Demikian pernyataan maaf AAD di hadapan MSH GMIT, pada pertemuan pastoral yang dihadiri Pdt. Mery Kolimon (Ketua), Pdt. Yusuf Nakmofa (Sekretaris) Pdt. Elisa Maplani (Wakil Sekretaris) dan Pnt. Mariana Roesmono Rohi Bire (Bendahara), Badan Keadilan dan Perdamaian Sinode GMIT, Ketua Majelis Klasis Kota Kupang, Pdt. Jacky Adam dan sejumlah advokat yang bergabung dalam Aliansi Advokat Peduli GMIT (AAPG) di kantor Majelis Sinode GMIT, Selasa, 24 November 2020.

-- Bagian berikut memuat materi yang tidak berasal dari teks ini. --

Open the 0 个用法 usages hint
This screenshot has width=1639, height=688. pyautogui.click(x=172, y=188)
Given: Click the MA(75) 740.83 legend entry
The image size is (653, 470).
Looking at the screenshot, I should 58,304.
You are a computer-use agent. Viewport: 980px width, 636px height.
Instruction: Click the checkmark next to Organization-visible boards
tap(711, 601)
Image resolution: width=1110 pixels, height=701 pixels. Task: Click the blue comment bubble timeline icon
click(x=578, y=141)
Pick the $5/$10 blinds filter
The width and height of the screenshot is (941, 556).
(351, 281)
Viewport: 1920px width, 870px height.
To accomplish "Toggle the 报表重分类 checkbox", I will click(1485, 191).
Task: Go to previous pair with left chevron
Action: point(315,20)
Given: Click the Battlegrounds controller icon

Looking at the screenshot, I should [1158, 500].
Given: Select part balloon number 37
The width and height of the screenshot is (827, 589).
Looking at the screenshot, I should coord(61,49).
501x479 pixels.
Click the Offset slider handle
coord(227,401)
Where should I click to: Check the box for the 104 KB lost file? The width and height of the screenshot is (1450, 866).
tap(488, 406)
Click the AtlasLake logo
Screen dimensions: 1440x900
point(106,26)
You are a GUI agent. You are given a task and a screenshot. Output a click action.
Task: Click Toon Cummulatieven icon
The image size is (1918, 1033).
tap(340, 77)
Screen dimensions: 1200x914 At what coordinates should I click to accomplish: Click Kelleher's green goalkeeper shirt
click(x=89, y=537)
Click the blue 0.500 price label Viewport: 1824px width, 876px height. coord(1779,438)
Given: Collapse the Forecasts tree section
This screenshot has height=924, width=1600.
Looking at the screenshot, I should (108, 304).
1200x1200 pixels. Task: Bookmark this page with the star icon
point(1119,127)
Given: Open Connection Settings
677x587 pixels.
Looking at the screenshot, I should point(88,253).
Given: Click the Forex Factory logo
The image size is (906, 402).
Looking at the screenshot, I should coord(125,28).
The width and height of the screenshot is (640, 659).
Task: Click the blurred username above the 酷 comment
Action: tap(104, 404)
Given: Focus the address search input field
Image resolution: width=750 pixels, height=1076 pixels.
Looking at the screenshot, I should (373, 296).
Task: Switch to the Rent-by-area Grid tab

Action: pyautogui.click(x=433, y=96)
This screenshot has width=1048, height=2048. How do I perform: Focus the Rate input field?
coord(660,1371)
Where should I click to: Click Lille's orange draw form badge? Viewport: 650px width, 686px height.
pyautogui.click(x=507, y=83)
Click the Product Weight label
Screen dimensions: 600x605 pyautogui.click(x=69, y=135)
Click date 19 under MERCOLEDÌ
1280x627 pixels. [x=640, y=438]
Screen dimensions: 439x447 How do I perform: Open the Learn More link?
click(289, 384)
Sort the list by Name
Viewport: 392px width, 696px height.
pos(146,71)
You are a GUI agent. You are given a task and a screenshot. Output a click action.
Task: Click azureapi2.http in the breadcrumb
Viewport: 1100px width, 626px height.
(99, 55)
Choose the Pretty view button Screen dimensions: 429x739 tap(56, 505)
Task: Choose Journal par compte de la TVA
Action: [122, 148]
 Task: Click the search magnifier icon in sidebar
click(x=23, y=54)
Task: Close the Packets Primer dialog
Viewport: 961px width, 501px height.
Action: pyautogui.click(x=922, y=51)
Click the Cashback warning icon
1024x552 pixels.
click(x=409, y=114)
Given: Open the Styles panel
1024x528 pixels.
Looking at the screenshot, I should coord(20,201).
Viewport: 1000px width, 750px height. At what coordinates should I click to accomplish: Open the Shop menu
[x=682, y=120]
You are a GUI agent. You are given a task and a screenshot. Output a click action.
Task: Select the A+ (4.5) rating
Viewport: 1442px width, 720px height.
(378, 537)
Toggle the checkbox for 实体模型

Permintaan maaf tersebut terkait sejumlah postingan AAD di sosial media beberapa waktu lalu. Melalui status atau komentar di akun Facebooknya terkait isu LGBT, AAD menyebut MS GMIT sebagai penyamun, memfitnah pimpinan Sinode GMIT menyandang gelar doktor abal-abal, menuduh sejumlah pendeta yang dinilai mendukung LGBT sebagai tidak tahu diri, penjahat berjubah hitam, adanya dugaan aliran dana pihak asing kepada MS GMIT untuk tujuan kampanye LGBT, dan lain-lain.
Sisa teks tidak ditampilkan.